Overview:

Speaking at the 5th Stanbic Economic Forum in Kampala, Jibran Fauz Qureish, Head of Africa Economic Research at Standard Bank Group, posed a blunt question that framed the discussion: “Why is the macro so good, yet the micro so bad?”

KAMPALA — Uganda’s economy is on track to join the coveted seven percent growth bracket, but ordinary households are yet to feel the full benefit of that expansion, a top regional economist has said.

Speaking at the 5th Stanbic Economic Forum in Kampala, Jibran Fauz Qureish, Head of Africa Economic Research at Standard Bank Group, posed a blunt question that framed the discussion: “Why is the macro so good, yet the micro so bad?”

Mr Qureish said Uganda’s headline economic indicators paint a strong picture, with growth estimated at about 6.3 percent in the 2024/25 financial year and projected at between 6.5 and 6.7 percent in 2025/26. By 2026/27, annual growth could approach seven percent.

“We said five years ago that Uganda would join the seven percent growth club. That projection is manifesting,” he said.

Growth has been driven largely by oil-related investments, public infrastructure spending, and steady performance in agriculture.

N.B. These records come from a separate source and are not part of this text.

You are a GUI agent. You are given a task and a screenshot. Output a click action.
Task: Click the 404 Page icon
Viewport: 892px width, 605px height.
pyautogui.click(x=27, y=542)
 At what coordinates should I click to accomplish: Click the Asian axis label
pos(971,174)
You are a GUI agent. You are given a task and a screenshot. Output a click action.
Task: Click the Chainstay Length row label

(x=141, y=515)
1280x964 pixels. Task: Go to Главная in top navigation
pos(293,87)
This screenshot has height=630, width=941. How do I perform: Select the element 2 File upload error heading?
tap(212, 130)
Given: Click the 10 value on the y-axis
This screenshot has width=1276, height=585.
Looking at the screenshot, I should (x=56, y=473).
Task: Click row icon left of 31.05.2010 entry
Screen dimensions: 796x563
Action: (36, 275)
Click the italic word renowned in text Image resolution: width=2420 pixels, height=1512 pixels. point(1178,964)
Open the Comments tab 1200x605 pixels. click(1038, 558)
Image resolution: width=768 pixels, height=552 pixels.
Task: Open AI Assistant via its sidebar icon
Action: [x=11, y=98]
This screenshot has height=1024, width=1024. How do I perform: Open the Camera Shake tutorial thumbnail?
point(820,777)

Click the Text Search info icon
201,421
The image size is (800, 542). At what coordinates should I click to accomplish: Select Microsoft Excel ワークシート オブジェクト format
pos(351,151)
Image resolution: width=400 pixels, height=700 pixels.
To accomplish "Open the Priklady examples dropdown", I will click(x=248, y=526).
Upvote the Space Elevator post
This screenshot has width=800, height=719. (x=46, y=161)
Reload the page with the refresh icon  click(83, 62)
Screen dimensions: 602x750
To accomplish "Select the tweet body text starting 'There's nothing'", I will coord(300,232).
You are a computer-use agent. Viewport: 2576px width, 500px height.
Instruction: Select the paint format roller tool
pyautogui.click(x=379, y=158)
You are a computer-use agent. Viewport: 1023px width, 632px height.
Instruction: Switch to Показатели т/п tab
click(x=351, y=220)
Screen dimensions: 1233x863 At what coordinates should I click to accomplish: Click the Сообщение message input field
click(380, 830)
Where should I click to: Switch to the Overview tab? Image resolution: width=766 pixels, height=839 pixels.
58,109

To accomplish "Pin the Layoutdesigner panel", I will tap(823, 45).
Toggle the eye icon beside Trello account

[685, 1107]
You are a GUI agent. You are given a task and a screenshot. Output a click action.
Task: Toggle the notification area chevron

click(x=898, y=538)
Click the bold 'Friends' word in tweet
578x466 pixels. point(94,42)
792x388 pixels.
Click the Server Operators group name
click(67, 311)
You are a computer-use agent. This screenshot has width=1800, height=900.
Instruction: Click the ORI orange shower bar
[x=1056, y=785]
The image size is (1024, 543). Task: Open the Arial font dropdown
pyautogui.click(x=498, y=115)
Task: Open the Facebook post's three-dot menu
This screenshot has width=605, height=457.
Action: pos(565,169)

Major construction works, including road projects, airport upgrades and preparations for the Africa Cup of Nations, have boosted output in construction and industry.

“We’re seeing a pickup in output, electricity is up, and construction is buoyed by public investment,” Mr Qureish said.

However, he cautioned that strong macroeconomic performance has not automatically translated into broad-based improvements in household welfare.

“Even though the GDP numbers look impressive, the dinner table story remains different,” he said.

Uganda’s labour market remains heavily informal, with between 80 and 90 percent of workers engaged in informal employment. Many households depend on small-scale farming or daily wage activities that are less directly linked to large capital-intensive projects.

“The issue of macro good, micro bad is not about rich versus poor, it’s about asset holders versus non-asset holders,” Mr Qureish said, noting that those who own land, capital or financial instruments tend to benefit faster from investment-led growth.

On the external front, Uganda’s foreign exchange reserves have strengthened significantly. Reserves stood at about $3 billion at the end of 2024 and nearly doubled by the close of 2025, supported by strong export earnings and foreign portfolio inflows into government securities.

Offshore holdings of Ugandan government debt have risen from under $1 billion two years ago to roughly $3 billion.

“Even when foreign investors have taken profits, they’ve largely stayed in the swap markets, which means they haven’t exited Uganda physically. That signals confidence,” he said.

The shilling, however, faced pressure in late 2025 amid investor hedging ahead of the election season and regional political developments. Mr Qureish said these pressures were driven more by sentiment than weak fundamentals.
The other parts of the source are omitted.